***** Exercise data *****

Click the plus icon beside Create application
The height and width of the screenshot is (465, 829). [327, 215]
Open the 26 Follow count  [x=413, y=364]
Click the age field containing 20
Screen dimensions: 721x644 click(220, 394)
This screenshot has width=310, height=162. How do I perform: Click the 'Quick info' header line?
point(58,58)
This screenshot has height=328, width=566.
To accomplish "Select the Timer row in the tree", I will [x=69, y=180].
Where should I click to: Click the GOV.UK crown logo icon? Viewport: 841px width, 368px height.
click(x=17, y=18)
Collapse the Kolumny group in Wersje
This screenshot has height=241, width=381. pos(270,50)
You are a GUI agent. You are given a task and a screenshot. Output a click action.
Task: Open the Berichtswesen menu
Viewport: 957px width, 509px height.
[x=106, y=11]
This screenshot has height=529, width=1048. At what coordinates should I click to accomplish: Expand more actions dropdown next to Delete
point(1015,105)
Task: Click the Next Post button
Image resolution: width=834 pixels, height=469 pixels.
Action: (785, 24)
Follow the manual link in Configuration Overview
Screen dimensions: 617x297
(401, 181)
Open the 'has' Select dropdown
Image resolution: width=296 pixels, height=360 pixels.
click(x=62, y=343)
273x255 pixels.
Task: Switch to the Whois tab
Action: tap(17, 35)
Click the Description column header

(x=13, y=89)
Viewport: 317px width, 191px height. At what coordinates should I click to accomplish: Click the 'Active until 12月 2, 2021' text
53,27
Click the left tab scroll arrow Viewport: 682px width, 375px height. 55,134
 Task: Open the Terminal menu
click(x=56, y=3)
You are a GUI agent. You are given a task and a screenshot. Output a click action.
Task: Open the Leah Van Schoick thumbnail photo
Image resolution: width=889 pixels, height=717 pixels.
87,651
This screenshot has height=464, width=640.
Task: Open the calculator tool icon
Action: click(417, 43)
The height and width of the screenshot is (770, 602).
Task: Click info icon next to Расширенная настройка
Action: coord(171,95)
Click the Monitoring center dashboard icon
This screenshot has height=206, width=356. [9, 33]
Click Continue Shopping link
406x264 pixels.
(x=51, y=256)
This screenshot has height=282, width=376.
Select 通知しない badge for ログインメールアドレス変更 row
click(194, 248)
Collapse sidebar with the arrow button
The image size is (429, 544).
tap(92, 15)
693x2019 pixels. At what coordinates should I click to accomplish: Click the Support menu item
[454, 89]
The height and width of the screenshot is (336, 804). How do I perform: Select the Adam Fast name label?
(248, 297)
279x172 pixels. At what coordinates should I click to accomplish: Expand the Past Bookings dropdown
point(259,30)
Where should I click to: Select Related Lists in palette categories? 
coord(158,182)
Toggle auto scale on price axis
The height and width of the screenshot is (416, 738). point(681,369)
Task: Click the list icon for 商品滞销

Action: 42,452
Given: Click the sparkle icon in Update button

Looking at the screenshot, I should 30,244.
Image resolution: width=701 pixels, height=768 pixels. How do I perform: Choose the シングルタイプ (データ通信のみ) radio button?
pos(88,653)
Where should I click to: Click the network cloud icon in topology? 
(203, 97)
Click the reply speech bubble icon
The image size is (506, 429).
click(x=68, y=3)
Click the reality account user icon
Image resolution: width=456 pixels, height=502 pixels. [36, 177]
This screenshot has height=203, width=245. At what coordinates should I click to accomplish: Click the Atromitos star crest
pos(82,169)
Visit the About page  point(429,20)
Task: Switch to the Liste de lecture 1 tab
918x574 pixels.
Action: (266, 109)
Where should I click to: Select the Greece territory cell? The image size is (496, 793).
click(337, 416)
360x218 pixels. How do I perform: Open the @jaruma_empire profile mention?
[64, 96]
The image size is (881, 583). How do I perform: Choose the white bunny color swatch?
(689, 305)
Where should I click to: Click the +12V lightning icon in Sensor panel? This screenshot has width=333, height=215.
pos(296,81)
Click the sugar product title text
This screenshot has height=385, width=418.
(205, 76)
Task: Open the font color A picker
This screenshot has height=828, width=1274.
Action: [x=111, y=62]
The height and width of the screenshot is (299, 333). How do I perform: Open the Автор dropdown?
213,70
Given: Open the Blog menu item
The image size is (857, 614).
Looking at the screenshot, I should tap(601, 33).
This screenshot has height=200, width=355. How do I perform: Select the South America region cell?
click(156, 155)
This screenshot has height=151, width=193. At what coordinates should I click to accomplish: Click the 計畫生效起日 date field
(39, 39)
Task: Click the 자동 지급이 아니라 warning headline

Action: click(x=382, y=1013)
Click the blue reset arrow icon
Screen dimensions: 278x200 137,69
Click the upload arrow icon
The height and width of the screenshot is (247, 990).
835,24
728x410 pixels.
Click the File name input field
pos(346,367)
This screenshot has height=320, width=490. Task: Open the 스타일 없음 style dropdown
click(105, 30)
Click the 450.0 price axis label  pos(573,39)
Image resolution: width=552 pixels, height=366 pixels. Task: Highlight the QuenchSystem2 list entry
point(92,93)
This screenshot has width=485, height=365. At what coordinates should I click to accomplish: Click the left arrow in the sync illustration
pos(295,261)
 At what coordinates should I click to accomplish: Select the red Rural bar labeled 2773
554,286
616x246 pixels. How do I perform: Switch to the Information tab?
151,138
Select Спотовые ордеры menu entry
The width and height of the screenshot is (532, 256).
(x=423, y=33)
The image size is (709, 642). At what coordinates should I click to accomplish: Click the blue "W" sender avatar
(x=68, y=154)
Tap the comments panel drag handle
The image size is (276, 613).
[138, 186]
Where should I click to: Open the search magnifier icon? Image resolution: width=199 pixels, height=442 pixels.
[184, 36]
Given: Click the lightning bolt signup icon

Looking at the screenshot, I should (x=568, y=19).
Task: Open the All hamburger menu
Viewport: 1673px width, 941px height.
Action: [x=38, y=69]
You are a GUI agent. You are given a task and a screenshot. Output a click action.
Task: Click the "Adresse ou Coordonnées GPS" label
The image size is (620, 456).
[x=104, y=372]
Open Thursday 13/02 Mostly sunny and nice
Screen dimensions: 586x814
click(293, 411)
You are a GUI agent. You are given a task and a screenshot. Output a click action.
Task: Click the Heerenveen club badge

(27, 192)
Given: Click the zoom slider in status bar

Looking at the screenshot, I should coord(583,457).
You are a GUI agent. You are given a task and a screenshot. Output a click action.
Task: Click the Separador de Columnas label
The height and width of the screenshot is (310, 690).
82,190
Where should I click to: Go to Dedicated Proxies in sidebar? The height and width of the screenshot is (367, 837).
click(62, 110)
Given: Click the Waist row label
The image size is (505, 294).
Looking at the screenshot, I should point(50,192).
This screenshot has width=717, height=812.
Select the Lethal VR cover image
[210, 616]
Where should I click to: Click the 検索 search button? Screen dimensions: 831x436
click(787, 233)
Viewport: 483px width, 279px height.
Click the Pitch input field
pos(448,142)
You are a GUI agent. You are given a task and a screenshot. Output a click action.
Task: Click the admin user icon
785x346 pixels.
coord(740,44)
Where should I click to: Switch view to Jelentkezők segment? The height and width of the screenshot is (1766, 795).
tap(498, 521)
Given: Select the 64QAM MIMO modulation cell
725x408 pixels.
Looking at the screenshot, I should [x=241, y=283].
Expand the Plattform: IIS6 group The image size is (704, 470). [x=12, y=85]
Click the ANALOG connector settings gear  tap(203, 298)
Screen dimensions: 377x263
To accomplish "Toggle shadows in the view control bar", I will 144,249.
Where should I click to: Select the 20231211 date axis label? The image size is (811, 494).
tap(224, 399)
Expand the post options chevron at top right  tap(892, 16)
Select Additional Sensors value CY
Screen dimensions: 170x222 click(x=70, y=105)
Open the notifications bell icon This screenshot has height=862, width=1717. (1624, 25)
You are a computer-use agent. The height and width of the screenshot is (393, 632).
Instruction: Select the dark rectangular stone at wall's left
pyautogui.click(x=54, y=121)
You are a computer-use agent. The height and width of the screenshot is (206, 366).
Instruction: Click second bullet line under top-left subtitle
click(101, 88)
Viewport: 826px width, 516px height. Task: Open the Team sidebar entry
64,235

*****

**Directions**: Above are the records; repeat exactly the lines from the one holding "Collapse the Kolumny group in Wersje" down to the one holding "This screenshot has height=282, width=376.", end lines included.

**Result of this task**:
Collapse the Kolumny group in Wersje
This screenshot has height=241, width=381. pos(270,50)
You are a GUI agent. You are given a task and a screenshot. Output a click action.
Task: Open the Berichtswesen menu
Viewport: 957px width, 509px height.
[x=106, y=11]
This screenshot has height=529, width=1048. At what coordinates should I click to accomplish: Expand more actions dropdown next to Delete
point(1015,105)
Task: Click the Next Post button
Image resolution: width=834 pixels, height=469 pixels.
Action: (785, 24)
Follow the manual link in Configuration Overview
Screen dimensions: 617x297
(401, 181)
Open the 'has' Select dropdown
Image resolution: width=296 pixels, height=360 pixels.
click(x=62, y=343)
273x255 pixels.
Task: Switch to the Whois tab
Action: tap(17, 35)
Click the Description column header

(x=13, y=89)
Viewport: 317px width, 191px height. At what coordinates should I click to accomplish: Click the 'Active until 12月 2, 2021' text
53,27
Click the left tab scroll arrow Viewport: 682px width, 375px height. 55,134
 Task: Open the Terminal menu
click(x=56, y=3)
You are a GUI agent. You are given a task and a screenshot. Output a click action.
Task: Open the Leah Van Schoick thumbnail photo
Image resolution: width=889 pixels, height=717 pixels.
87,651
This screenshot has height=464, width=640.
Task: Open the calculator tool icon
Action: click(417, 43)
The height and width of the screenshot is (770, 602).
Task: Click info icon next to Расширенная настройка
Action: coord(171,95)
Click the Monitoring center dashboard icon
This screenshot has height=206, width=356. [9, 33]
Click Continue Shopping link
406x264 pixels.
(x=51, y=256)
This screenshot has height=282, width=376.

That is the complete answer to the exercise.